Multiple Blasts Rock Afghan Capital
Multiple Blasts Rock Afghan Capital

Gunmen set off at least three explosions in the Afghan capital Kabul on Wednesday and then battled security forces from buildings they occupied in the latest in a spate of violence to rock the city.

Six wounded were brought into the trauma hospital run by Italian medical aid group Emergency, of whom one was dead on arrival. Health ministry spokesman Wahidullah Majroh said the casualty toll was likely to rise once security forces were able to get a clearer picture of the attack, Reuters reported.

As police cordoned off part of the city's main commercial area, an official from a branch of Afghanistan International Bank reached by telephone said customers were sheltering in the bank premises as gunfire continued in the street outside.

"We can hear the gun shots and we are waiting inside the bank's safe room until the clashes end," he said.

Afghanistan's government is fighting an intensifying war with both the Taliban and the self-styled Islamic State terror group that has turned much of Kabul into a high security zone of concrete blast walls and razor wire.

But despite repeated government pledges to tighten security, hundreds of people have been killed and wounded in attacks in the city since the beginning of the year and authorities have appeared powerless to stop the bloodshed.

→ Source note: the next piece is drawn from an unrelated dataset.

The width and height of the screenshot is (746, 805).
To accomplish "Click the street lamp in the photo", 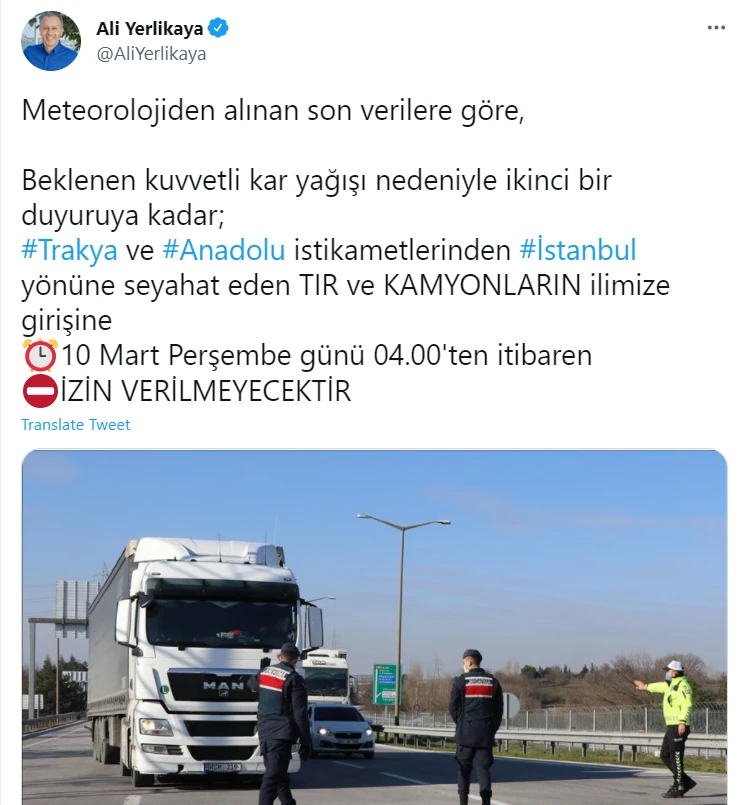I will click(403, 616).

IS claimed responsibility of one of the three blasts on its Amaq new agency but many officials doubt the group, which has its stronghold in a remote eastern border region of Nangarhar province, has the capacity to mount such complex attacks.

A senior Afghan security official said intelligence services believe the Haqqani network, a militant group affiliated to the Taliban which has a long record of urban attacks, was the real organizer of the attack.

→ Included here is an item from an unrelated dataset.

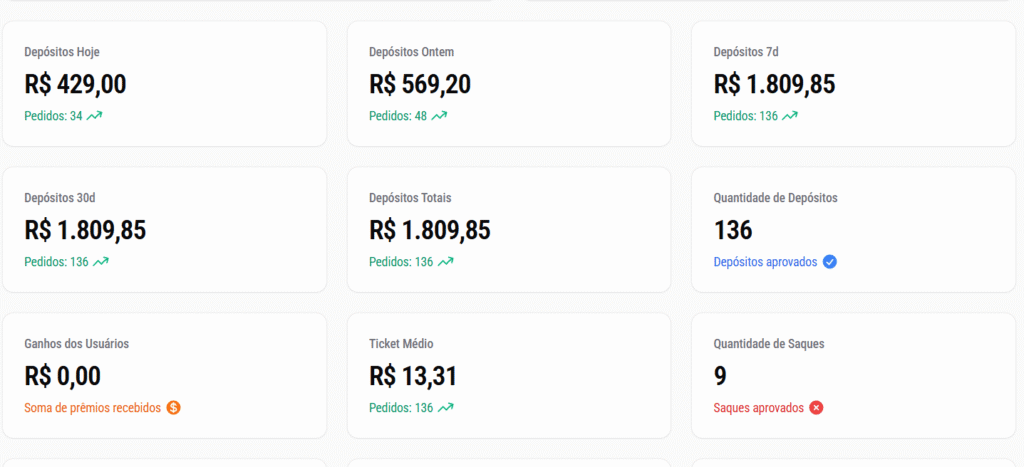The image size is (1024, 467).
Task: Click trend arrow icon in Depósitos 7d card
Action: point(790,116)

  Election Preparations a Target

The initial blast on Wednesday hit a police station in western Kabul's Dasht-e-Barchi district, at around midday, said police spokesman Hashmat Stanekzai.

Minutes later, two back-to-back explosions went off in Shar-e Naw, the city's main business district, near the office of a travel agency that processes visa applications for India.

Najib Danish, spokesman for interior ministry, said gunmen had followed the blasts and fought intense gun battles with security forces from nearby buildings.

A senior official at the Indian embassy confirmed that one blast took place outside a travel company's office and many security guards were injured.

The Afghan capital has seen an increase in bombings and other attacks against the security forces and civilians since the Taliban announced the beginning of their spring offensive on April 25.

With preparations for elections now underway across much of the country, more attacks are expected.

Wednesday's attack comes just over a week after twin blasts in Kabul killed 26 people including nine journalists on April 30.